>>
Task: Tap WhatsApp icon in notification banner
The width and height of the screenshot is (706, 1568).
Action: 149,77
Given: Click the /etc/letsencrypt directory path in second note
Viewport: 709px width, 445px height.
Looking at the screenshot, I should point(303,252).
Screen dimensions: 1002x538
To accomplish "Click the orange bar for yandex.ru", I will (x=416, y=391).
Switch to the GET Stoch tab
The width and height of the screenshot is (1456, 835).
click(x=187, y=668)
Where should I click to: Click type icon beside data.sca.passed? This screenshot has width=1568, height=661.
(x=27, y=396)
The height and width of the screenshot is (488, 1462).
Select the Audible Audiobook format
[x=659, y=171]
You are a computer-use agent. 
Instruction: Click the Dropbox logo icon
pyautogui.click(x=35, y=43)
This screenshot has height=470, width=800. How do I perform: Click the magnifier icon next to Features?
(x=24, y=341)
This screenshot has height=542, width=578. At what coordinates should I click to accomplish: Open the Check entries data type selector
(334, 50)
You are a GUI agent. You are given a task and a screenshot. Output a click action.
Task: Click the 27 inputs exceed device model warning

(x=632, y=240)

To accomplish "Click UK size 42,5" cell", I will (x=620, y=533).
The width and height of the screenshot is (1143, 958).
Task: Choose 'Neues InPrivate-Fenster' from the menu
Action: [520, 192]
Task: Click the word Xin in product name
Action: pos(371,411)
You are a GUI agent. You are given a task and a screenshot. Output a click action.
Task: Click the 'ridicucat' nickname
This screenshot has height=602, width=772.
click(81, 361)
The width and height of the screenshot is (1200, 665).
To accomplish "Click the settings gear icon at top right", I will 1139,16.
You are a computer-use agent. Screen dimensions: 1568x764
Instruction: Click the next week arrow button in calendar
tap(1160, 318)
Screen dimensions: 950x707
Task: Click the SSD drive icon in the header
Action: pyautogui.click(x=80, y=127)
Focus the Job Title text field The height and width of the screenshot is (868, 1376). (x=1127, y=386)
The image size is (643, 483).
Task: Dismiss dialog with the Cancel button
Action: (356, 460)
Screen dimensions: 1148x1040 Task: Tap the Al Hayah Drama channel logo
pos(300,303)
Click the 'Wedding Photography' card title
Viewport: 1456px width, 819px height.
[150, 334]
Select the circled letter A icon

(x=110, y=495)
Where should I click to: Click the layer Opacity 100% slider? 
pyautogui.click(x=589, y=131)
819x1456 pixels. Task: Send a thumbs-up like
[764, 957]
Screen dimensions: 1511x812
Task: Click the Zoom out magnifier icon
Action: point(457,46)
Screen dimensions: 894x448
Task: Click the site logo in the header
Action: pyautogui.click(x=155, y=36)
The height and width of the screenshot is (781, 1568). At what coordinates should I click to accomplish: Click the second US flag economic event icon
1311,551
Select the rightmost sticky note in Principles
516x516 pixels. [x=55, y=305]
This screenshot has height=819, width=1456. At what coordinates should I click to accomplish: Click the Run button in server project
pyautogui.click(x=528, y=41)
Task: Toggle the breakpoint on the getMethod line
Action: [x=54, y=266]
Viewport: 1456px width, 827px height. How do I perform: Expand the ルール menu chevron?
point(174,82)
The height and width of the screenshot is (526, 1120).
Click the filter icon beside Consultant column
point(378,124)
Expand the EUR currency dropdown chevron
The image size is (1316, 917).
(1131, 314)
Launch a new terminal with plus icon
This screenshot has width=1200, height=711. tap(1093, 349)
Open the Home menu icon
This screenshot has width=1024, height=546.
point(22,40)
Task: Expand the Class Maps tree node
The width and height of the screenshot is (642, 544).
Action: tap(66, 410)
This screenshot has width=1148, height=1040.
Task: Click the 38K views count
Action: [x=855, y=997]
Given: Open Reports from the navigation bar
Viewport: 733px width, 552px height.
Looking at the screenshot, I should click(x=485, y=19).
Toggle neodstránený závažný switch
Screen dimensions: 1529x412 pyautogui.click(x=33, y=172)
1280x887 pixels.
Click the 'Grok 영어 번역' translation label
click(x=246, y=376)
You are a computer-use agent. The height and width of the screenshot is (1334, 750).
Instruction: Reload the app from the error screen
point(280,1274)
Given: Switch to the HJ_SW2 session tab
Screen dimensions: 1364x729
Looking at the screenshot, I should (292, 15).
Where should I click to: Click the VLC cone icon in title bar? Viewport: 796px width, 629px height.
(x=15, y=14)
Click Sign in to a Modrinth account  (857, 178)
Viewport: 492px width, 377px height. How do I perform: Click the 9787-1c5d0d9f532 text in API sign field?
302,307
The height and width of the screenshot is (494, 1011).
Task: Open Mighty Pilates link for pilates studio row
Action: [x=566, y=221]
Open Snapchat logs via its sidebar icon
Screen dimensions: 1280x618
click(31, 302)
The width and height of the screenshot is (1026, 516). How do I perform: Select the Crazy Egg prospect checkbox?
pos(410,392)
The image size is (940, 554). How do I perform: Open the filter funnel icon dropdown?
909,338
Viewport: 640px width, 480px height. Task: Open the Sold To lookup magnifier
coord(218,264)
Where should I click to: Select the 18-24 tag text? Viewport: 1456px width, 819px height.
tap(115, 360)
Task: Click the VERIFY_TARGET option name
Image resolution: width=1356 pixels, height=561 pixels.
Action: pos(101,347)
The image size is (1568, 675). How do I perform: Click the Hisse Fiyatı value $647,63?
<<
▶ [Exercise description]: Identify the lines of the entries containing the string "agent". Copy each such line.

▶ [Result for this exercise]:
You are a computer-use agent. 
You are a GUI agent. You are given a task and a screenshot. Output a click action.
You are a GUI agent. You are given a task and a screenshot. Output a click action.
You are a computer-use agent. Screen dimensions: 1568x764
You are a computer-use agent. The height and width of the screenshot is (1334, 750).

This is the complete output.